In [1]:
import numpy as np
import keras
from keras.datasets import mnist # load up the training data!
from keras.models import Sequential # our model
from keras.layers import Dense, Dropout, Flatten # layers we've seen
from keras.layers import Conv2D, MaxPooling2D # new layers
from keras import backend as K # see later
Specify some parameters
In [2]:
batch_size = 128
num_classes = 10
epochs = 10
Load in training data.
If you want to do a convolutional layer you'll need to reshape data like in 03-MNIST_CNN.ipynb
!
In [3]:
(x_train, y_train), (x_test, y_test) = mnist.load_data()

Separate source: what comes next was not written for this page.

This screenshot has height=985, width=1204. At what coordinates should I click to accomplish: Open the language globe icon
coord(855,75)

x_train = x_train.reshape(60000, 784)
x_test = x_test.reshape(10000, 784)
x_train = x_train.astype('float32')
x_test = x_test.astype('float32')
x_train /= 255
x_test /= 255
print(x_train.shape)
print(y_train.shape)
print(x_test.shape)
print(y_test.shape)
y_train = keras.utils.to_categorical(y_train, num_classes)

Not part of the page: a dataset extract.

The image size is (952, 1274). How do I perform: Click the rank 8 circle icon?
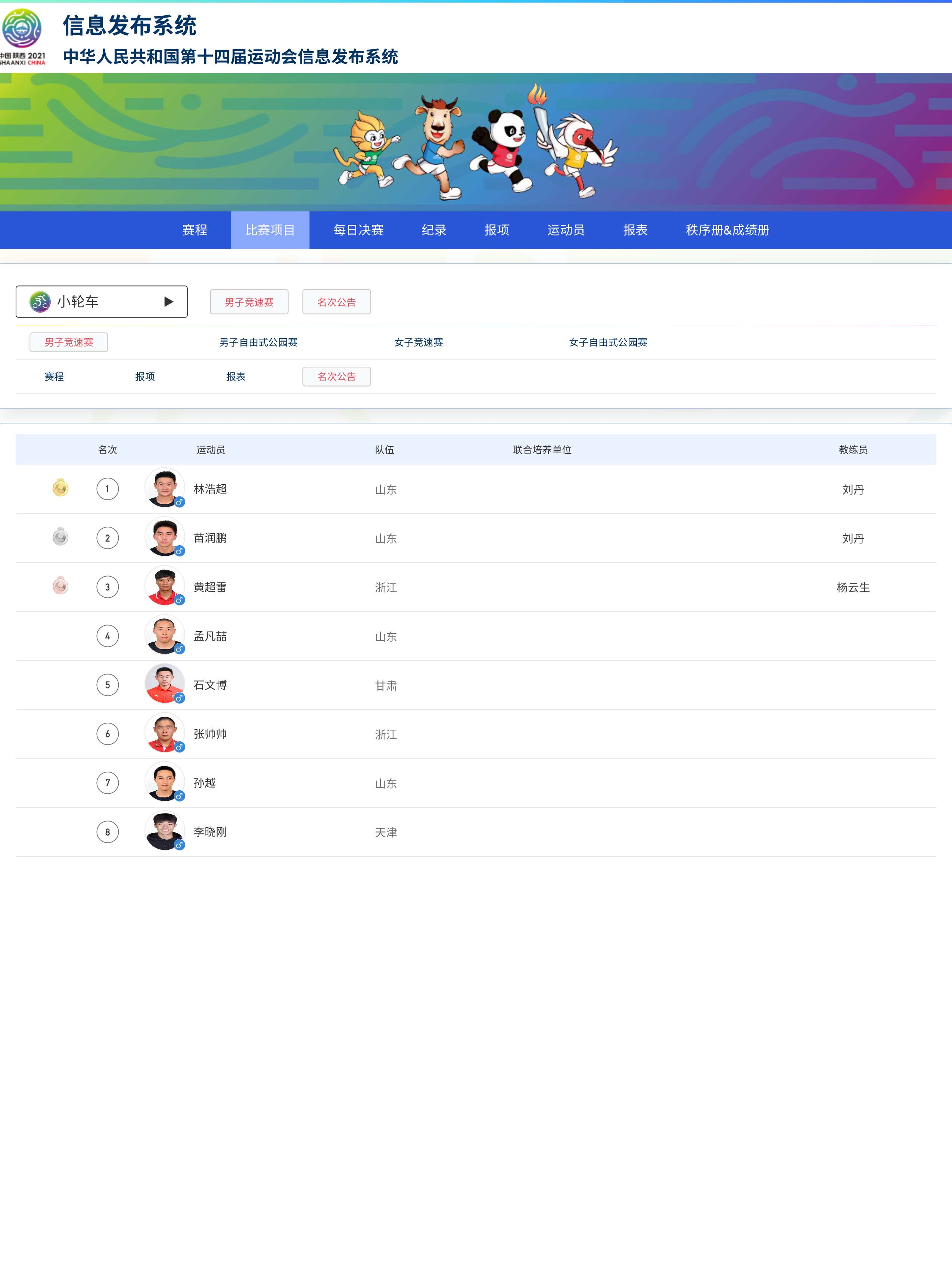point(108,832)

y_test = keras.utils.to_categorical(y_test, num_classes)
In [4]:
model = Sequential()
model.add(Dense(512, activation='relu', input_shape=(784,)))
model.add(Dropout(0.2))
model.add(Dense(10, activation='softmax')) # remember y has 10 categories!
In [5]:
model.compile(loss=keras.losses.categorical_crossentropy,
optimizer=keras.optimizers.Adadelta(),
metrics=['accuracy'])
In [6]:
history = model.fit(x_train, y_train,
batch_size=batch_size,
epochs=epochs,
verbose=1,
validation_data=(x_test, y_test))
In [7]:
model.summary()